Sydney, Jan 29 (Inditop.com) Animals at high latitudes grow better than their counterparts closer to the equator because higher-latitude vegetation is more nutritious, says a new study.

The report presents a novel explanation for Bergmann’s Rule, the observation that animals tend to be bigger at higher latitudes.

Ever since Christian Bergmann made his observation about latitude and size in 1847, scientists have been trying to explain it.

The traditional explanation is that body temperature is the driving force. Because larger animals have less surface area compared to overall body mass, they don’t lose heat as readily as smaller animals.

That would give big animals an advantage at high latitudes where temperatures are generally colder.

But biologist Chuan-Kai Ho from Texas A&M University wondered if there might be another explanation. Might plants at higher latitudes be more nutritious, enabling the animals that eat those plants to grow bigger?

Accordingly, Ho along with colleagues Steven Pennings and Thomas Carefoot from the Universities of Houston British Columbia, respectively, devised lab experiments.

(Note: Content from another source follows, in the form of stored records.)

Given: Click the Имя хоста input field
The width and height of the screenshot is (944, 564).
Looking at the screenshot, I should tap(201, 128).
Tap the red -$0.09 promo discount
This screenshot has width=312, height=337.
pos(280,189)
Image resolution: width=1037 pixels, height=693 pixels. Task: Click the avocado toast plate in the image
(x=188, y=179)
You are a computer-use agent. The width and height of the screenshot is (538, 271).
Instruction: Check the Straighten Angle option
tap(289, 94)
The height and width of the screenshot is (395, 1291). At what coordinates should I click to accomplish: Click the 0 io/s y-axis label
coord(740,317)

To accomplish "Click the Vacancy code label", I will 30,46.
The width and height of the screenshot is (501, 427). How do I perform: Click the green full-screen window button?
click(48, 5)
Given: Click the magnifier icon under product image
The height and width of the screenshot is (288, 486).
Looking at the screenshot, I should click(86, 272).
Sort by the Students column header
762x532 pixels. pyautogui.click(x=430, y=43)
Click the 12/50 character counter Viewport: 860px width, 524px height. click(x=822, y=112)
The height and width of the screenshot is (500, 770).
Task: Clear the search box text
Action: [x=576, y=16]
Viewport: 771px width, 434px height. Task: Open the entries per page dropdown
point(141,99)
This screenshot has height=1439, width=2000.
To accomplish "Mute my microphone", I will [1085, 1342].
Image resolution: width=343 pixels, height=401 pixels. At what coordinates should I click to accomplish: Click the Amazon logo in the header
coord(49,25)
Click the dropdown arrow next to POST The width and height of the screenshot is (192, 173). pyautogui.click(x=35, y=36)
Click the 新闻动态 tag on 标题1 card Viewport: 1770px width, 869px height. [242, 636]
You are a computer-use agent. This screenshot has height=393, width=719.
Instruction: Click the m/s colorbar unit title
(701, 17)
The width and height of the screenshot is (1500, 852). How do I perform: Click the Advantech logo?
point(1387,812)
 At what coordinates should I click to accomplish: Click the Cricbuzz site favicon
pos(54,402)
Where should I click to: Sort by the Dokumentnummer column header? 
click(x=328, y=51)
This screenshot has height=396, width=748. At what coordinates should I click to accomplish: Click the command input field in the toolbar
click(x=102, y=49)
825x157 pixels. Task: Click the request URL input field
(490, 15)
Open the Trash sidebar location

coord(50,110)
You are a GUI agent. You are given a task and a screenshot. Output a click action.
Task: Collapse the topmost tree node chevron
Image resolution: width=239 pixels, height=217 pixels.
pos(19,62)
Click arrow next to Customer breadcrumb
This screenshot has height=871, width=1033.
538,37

They raised several groups of juvenile planthoppers on a diet of cordgrass, which was collected from high to low latitudes.

Ho and his team then measured the body sizes of the planthopppers when they reached maturity. They found that the planthoppers that fed the high-latitude grass grew larger than those fed low latitude grass.

The researchers performed similar experiments using two other plant-eating species — grasshoppers and sea snails.

“All three species grew better when fed plants from high versus low latitudes,” Ho said.

“These results showed part of the explanation for Bergmann’s rule could be that plants from high latitudes are better food than plants from low latitudes.”

Although this explanation applies only to herbivores, Ho explained that predators might also grow larger as a consequence of eating larger herbivores, said a Texas A&M release.

“We don’t think that this is the only explanation for Bergmann’s rule,” Ho added. “But we do think that studies of Bergmann’s rule should consider ecological interactions in addition to mechanisms based on physiological responses to temperature.”

These findings are slated for publication in the February issue of The American Naturalist.